I thought I’d point out a few of those responses here:
“When my husband first deployed to Iraq in 2002 we used chat with webcam alot. This allowed our son then aged 2 1/2 the chance to see Daddy and communicate with him. For the longest time he was convinced his Daddy lived in the computer. It also allowed my husband to watch our newborn baby grow up and regularily hear his cries. The interaction that the social networking sites allow the soldiers and the families are of utmost importance–it makes the seperation a little bit easier by allowing the soldier a glimpse into the daily happenings at home.”
“Without the social networking tools, the immediate communication will be lost unless they can get a call thru and there isn’t always time to stand in a line and wait to use the phone. The nice thing is they can go to any base or outpost that has internet and get a quick message thru to say “hey I’m ok” when on a long mission or they aren’t back when expected due to problems. I also know of other families that would use the video feature on different messaging software to see their children. I would say there isn’t even a word for the peace of mind it gives parents, spouses, etc to be able to have almost immediate contact with their soldier and Marine.”
“Generationally, we have seen communications methods change in a deployed environment from letter writing, telephone calls e-mail to social media networks, each with accessibility, timeliness and cost pros/cons.
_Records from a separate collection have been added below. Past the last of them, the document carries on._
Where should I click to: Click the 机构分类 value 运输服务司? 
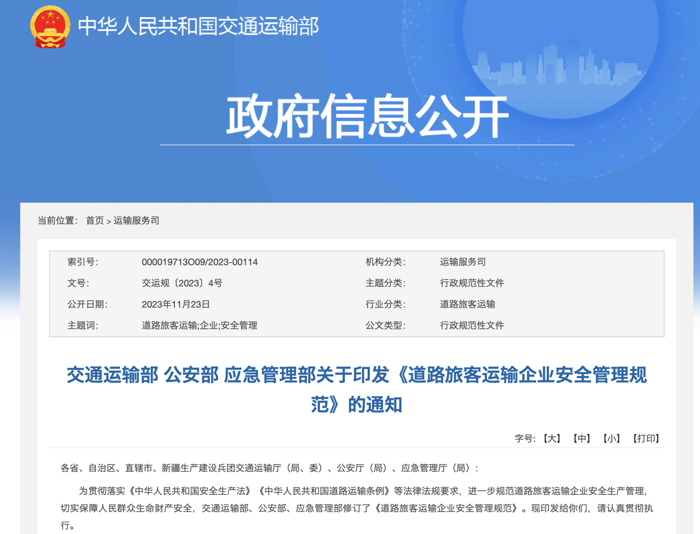(463, 262)
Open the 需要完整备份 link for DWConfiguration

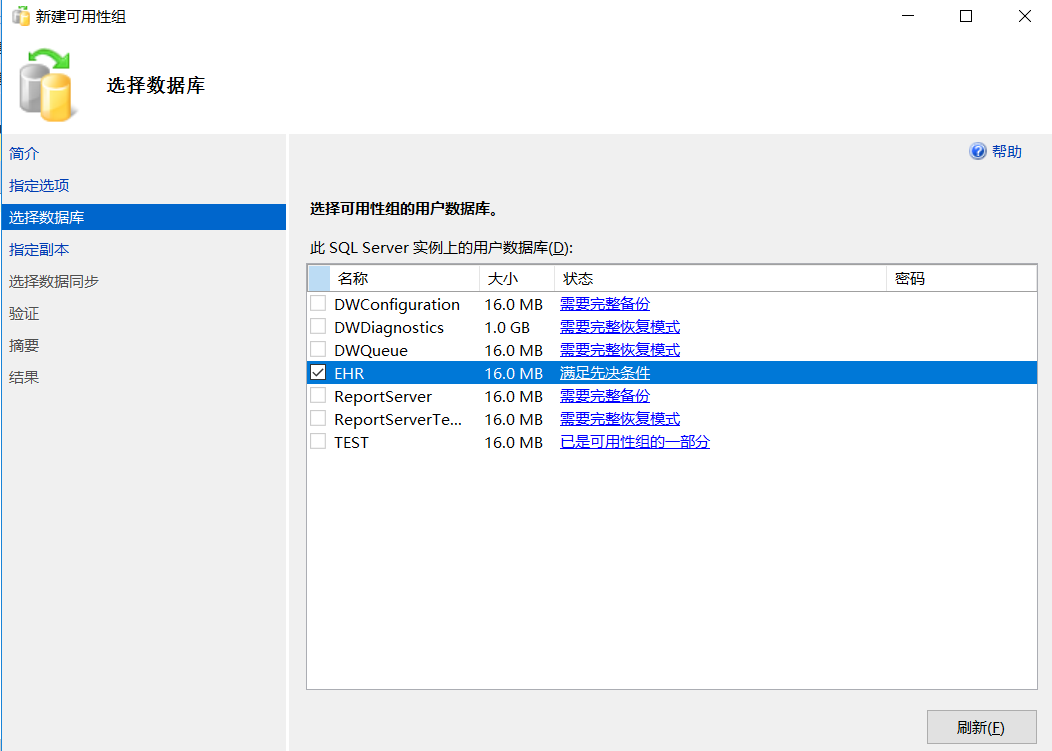pos(605,304)
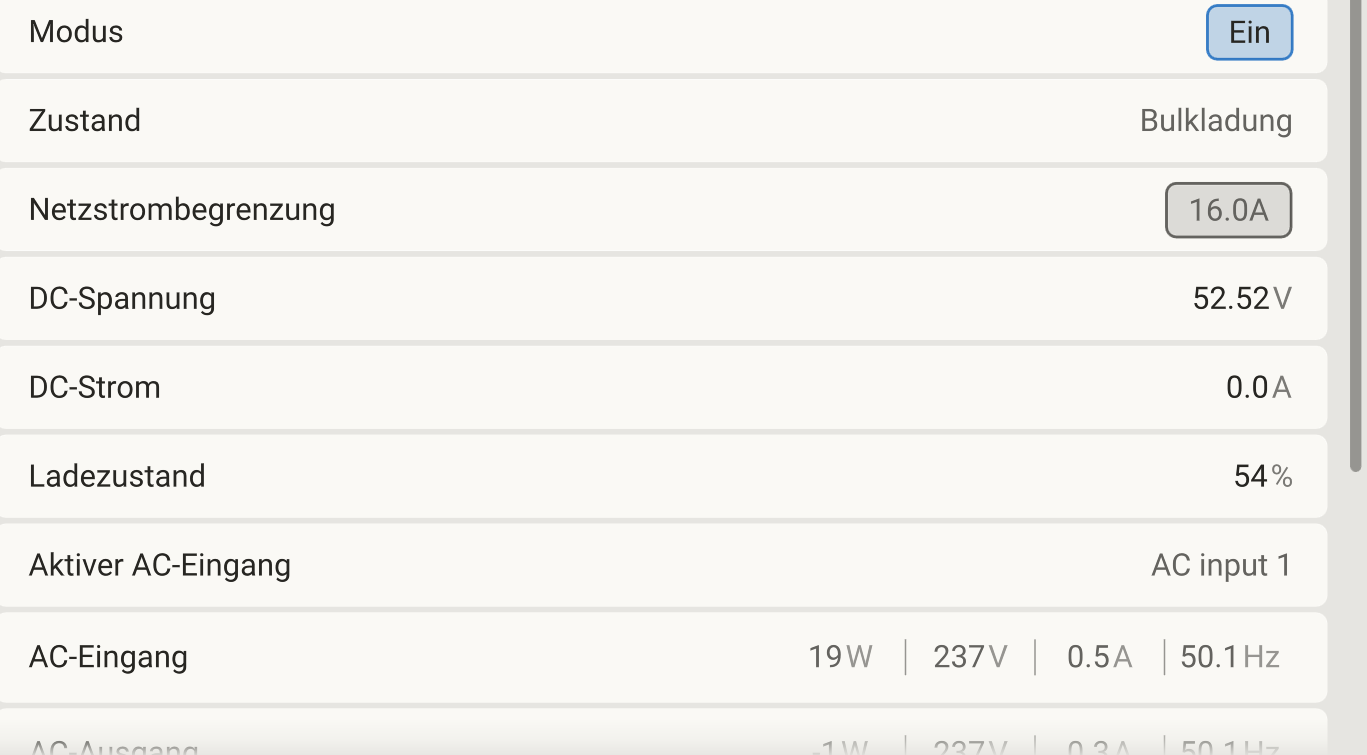
Task: Select the 52.52 V voltage value
Action: pyautogui.click(x=1242, y=299)
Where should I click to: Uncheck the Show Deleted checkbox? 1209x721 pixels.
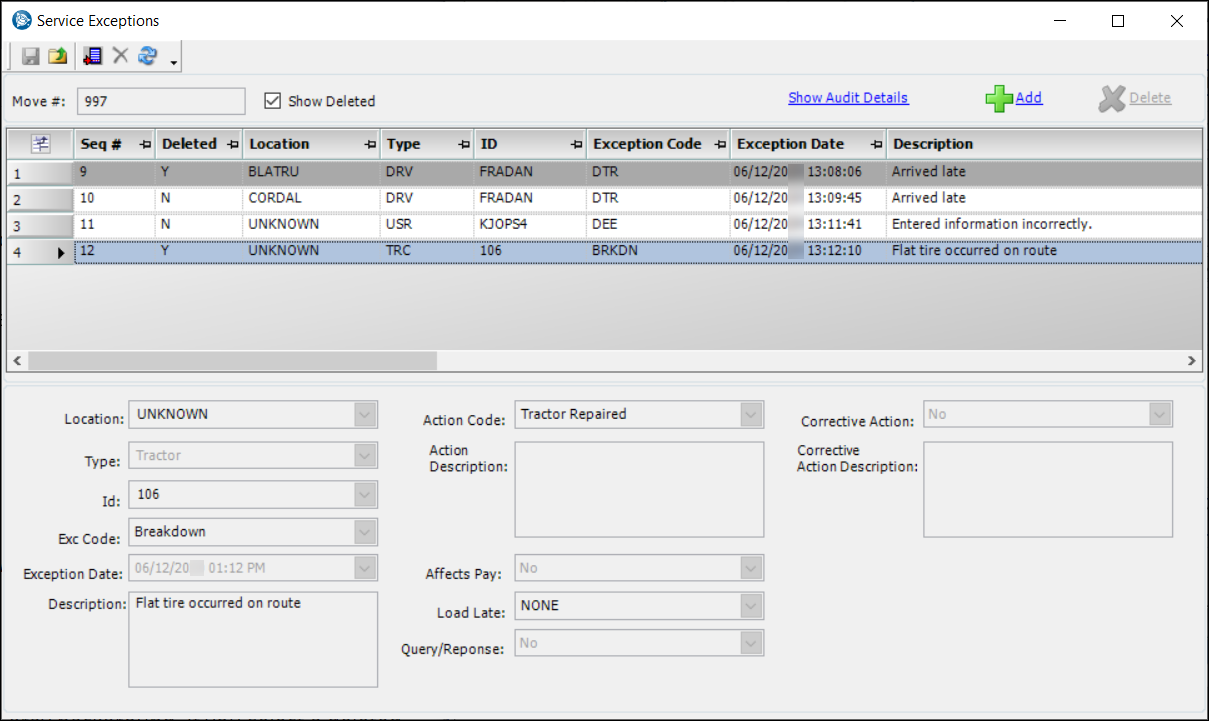pos(272,100)
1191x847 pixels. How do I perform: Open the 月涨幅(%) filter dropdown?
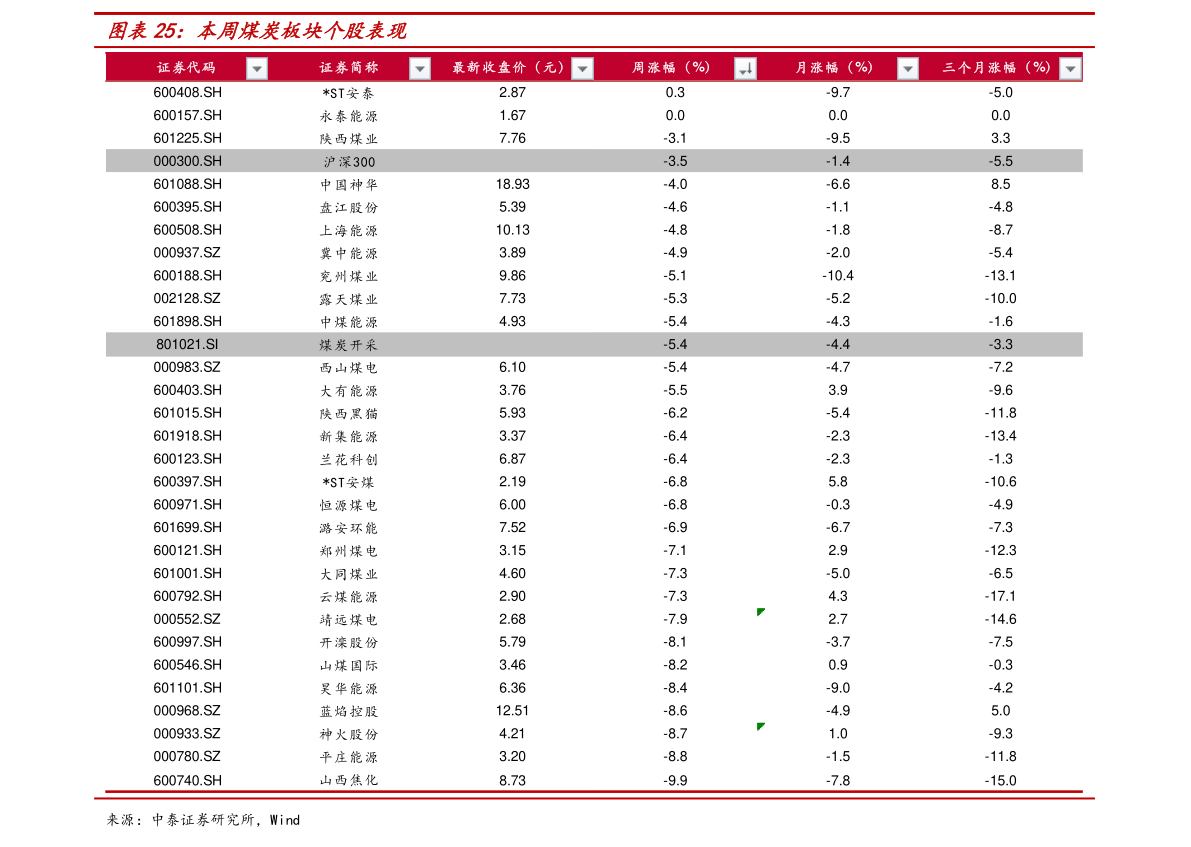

The current generation has grown up with the hi-tech / real-time communications options and the previous generations are adopting them. If the tools were not available, I think it would adversely affect morale and possibly lead to decreased enlistment/re-enlistment. Perhaps some partnership can be accomplished between DoD and the media providers to better secure these sites or communities within those sites for military member use.”
“As an ex military member and a spouse whose husband is currently deployed, I say Security and Safety are first and foremost. We personally only use email correspondence and are looking into web cams but are concerned about security of his location. I agree these social networks can be great morale boosters however, if these are in anyway unsecure and can place our troops and/or their mission in harms way then stop them now, no questions asked!!!! Years ago families survived without them and although I know they are wonderful for morale, unless the governement can be 100% certain that no breech of security exists by using these then I say better safe than sorry and we can learn to live without them.”
I’d encourage users to visit the forum and scroll through some of the responses. They paint an amazing picture of how consumer Web 2.0 technologies have allowed those deployed to keep in touch. Through the forum, the DoD was also able to get a feel for what tools are important for families (Facebook and Skype seem to be the most popular) and what some of the risks might be (e.g. a webcam revealing someone’s location). As stated in a followup post, the next steps will be learning how to mitigate those risks and implementing training programs and policies to allow families to safely use social media tools.